--- Start Page excerpt ---

And the President has argued before the Supreme Court that there is
this careful balance, a careful balance theory that Congress has
directed the executive branch to create and maintain a careful balance
of various immigration laws so that the executive branch interest in
the State Department and the Department of Homeland Security and the
Department of Commerce, those Departments find that balance so we don't
over-enforce and offend our neighbors.
Congress did not direct the President or the executive branch to
create or maintain any careful balance. That careful balance is a
completely manufactured theory. Congress passes laws of all kinds under
the authority granted to it in article I, section 8. And those
directives to the executive branch are: keep your oath of office, Mr.
President.
{time} 1650
Executive branch, Eric Holder, keep your oath of office. And that
oath for the President of the United States says, I do solemnly swear,
to the best of my ability, to preserve, protect and defend the
Constitution of the United States, so help me God. Those were the words
of Barack Obama January 20, 2009, right out here on the west portico of
the Capitol. Preserve, protect and defend the Constitution of the
United States so help me God.
And intrinsic with that oath of office, a little bit later, in
article II, the Constitution says of the President, he shall take care
that the laws be faithfully executed. That means, enforce the laws. The
President must enforce the laws. He must appoint people whose job it is
to enforce the laws. He must direct that they do so. They take an oath
to uphold the Constitution.
Eric Holder has an obligation to enforce the law. Janet Napolitano
has an obligation to enforce the law, and their oath is tied to the
Constitution in the same way. They understand that when they put their
hand on the Bible and raise their right hand and say, I do solemnly
swear, that includes, take care that the laws be faithfully executed.

--- End Page excerpt ---

Aim
Carry on the speech above about immigration enforcement and the oath of office, picking up after its last sentence. The listing after this point is separate material and has no connection to the speech.

--- Start Given records ---

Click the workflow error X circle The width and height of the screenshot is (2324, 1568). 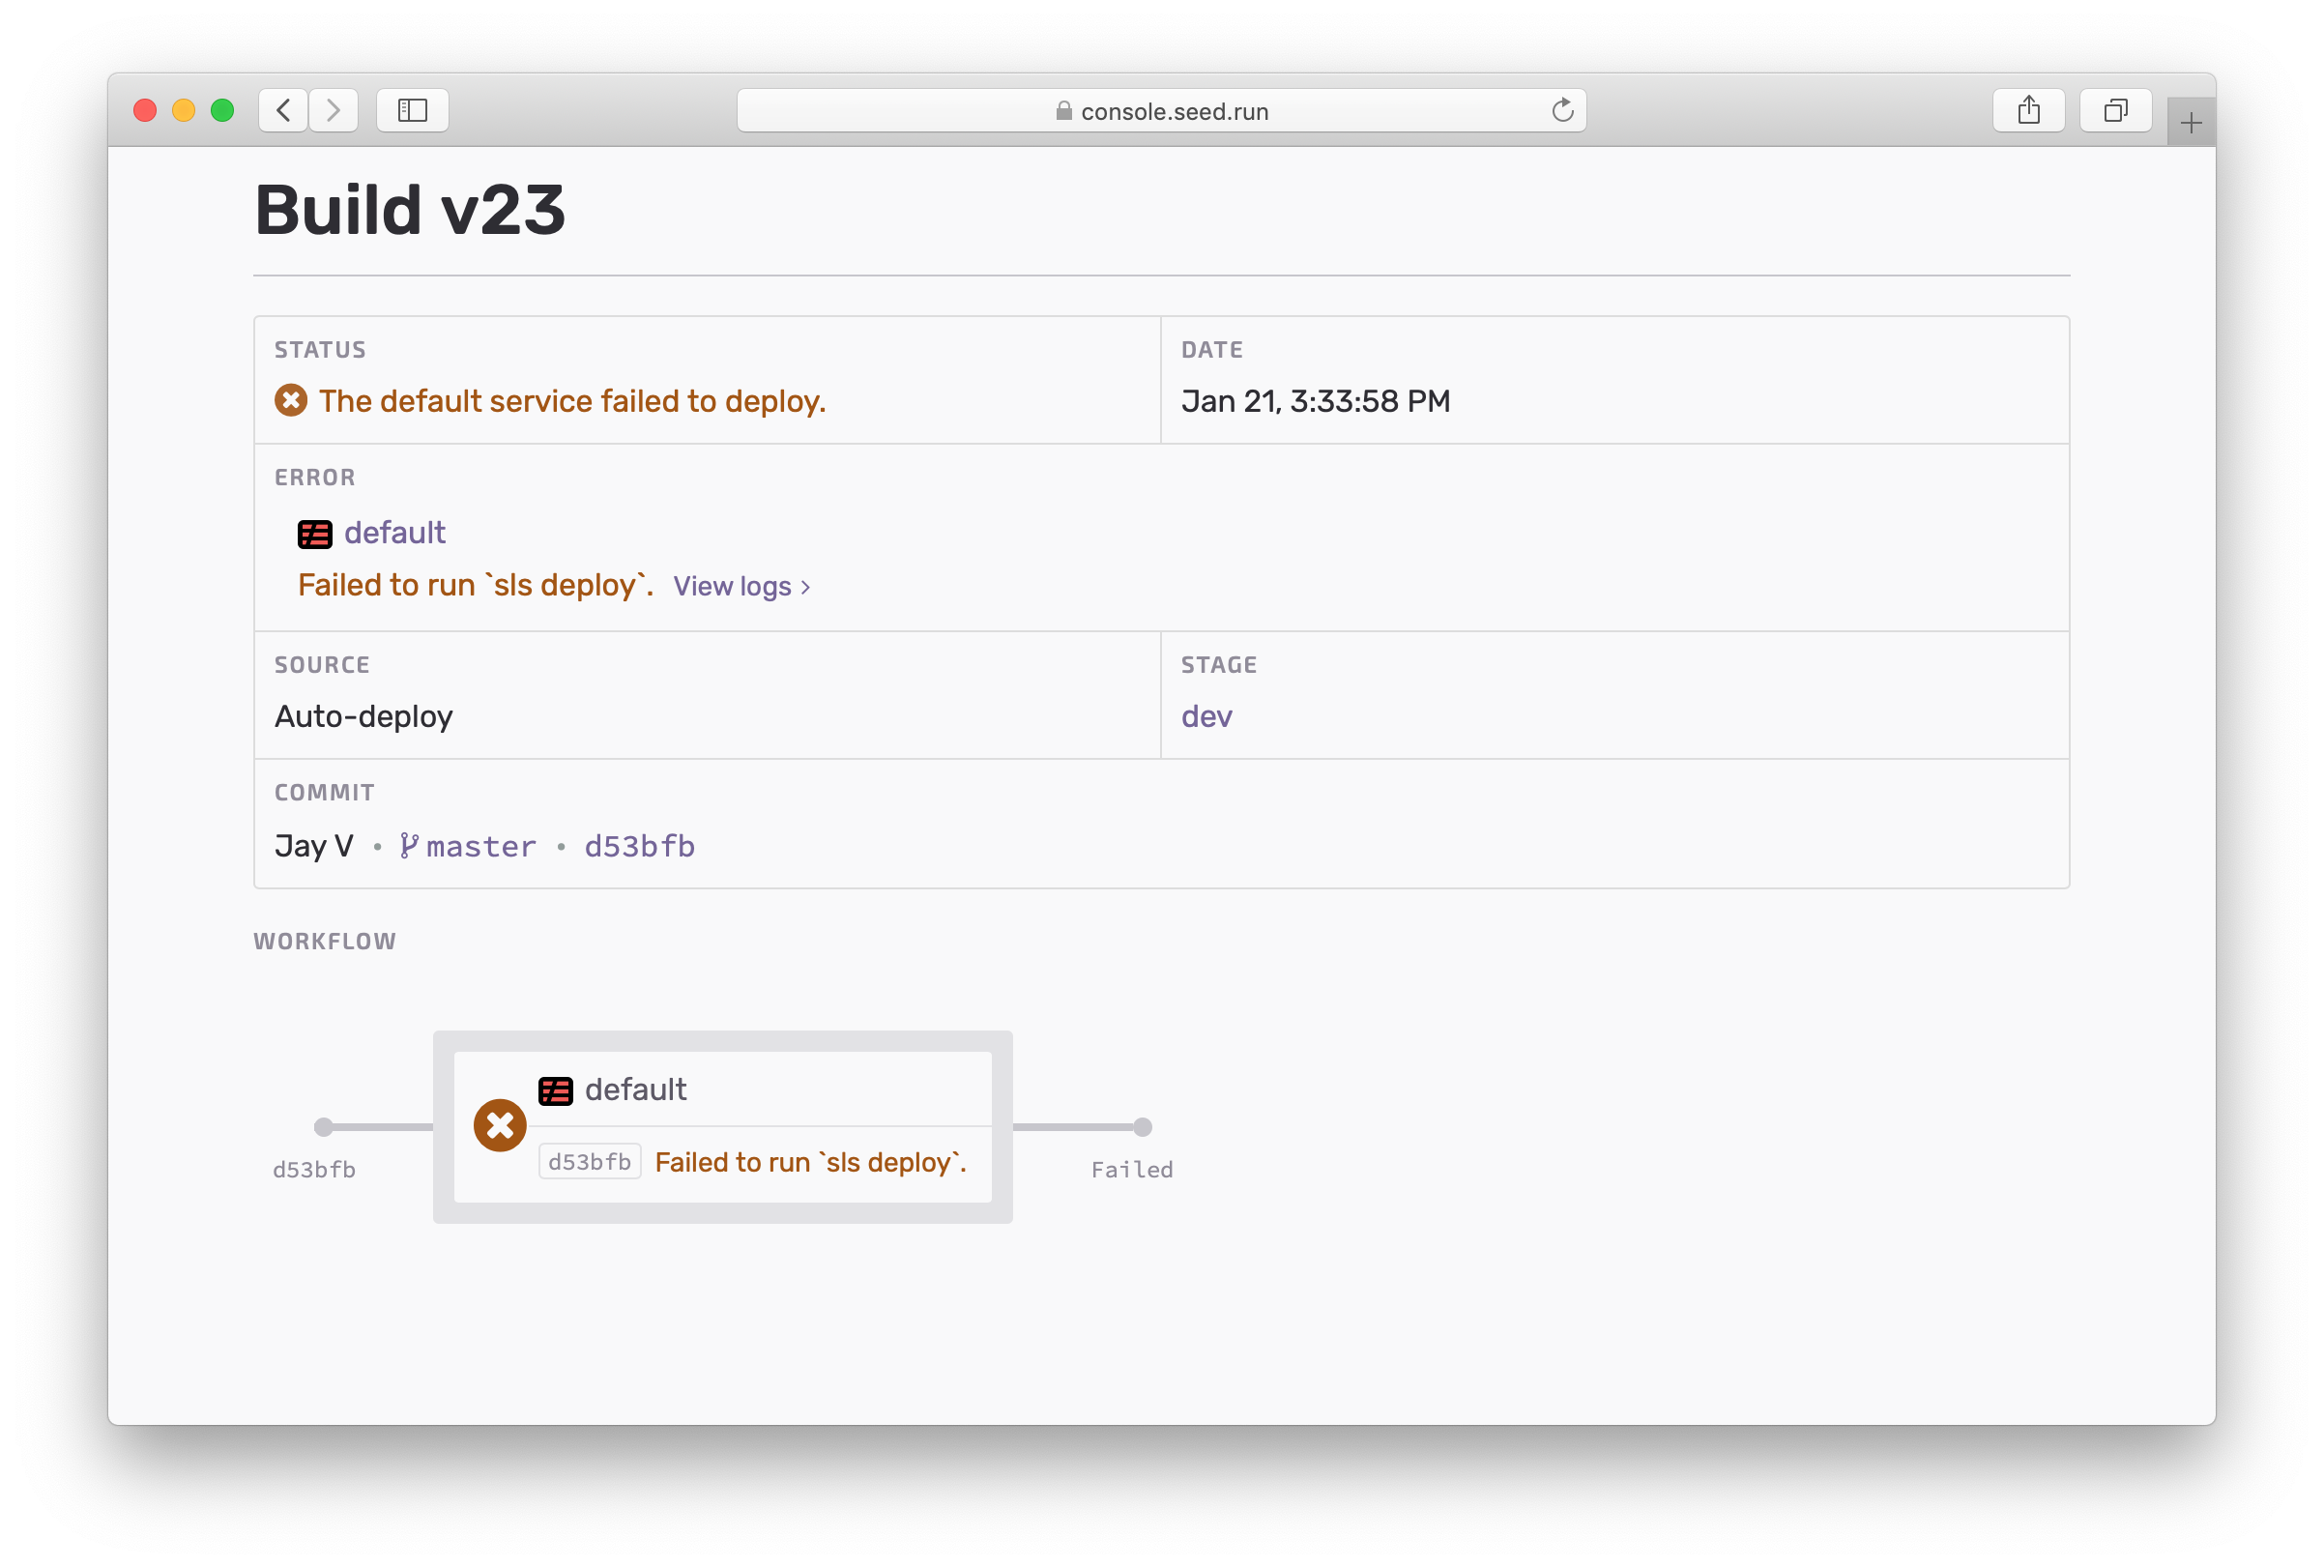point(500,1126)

--- End Given records ---
--- Start Given records ---

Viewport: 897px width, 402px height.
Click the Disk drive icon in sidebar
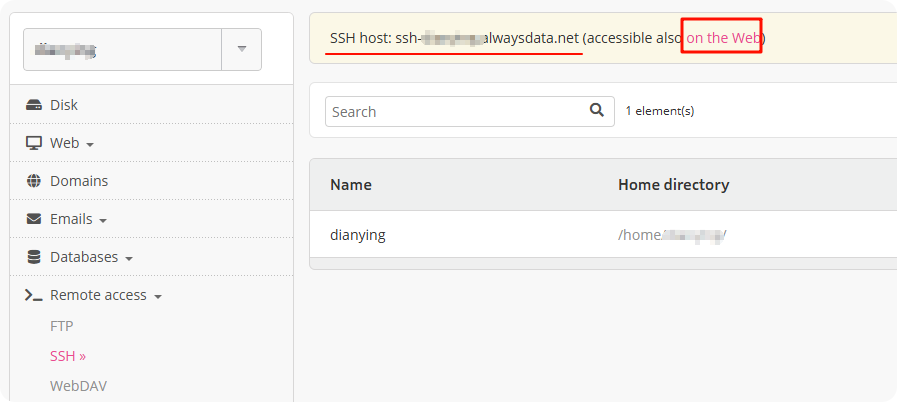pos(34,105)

--- End Given records ---

Result of this task
That's the obligation of the executive branch of the government.
The obligation of the legislative branch of government is to pass
laws that be necessary and proper. In fact, Madam Speaker, among
article I, section 8 of the enumerated powers is a Necessary and Proper
Clause, which says to Congress, the legislative branch to make all laws
which shall be necessary and proper for carrying into execution the
foregoing powers. That's the full list of enumerated powers that come
before it in article I, section 8, and all other powers vested by this
Constitution in the government of the United States or in any
department or officers thereof.
The Necessary and Proper Clause includes exclusive authority to pass
laws as vested in the legislative branch in government. If it's
exclusive, that means the President of the United States and nobody
outside this legislature can pass a law.
The President believes he can do that. He believes he can create
legislation out of thin air, and he did so by the effect of his
memorandum that was released by Janet Napolitano last Friday and
supported in a Rose Garden speech by the President of the United States
about 2:40 p.m. last Friday.
And here's what we have. As a result of that is amnesty for whole
classes of people. Between 800,000 and 1.4 million people granted a
legal status in this country that, as of the morning, last Friday
morning, when they woke up, they were subject to being put back in the
condition they were in before they broke the law, that is, back to
their home country where they rightfully belong and legally could
reside.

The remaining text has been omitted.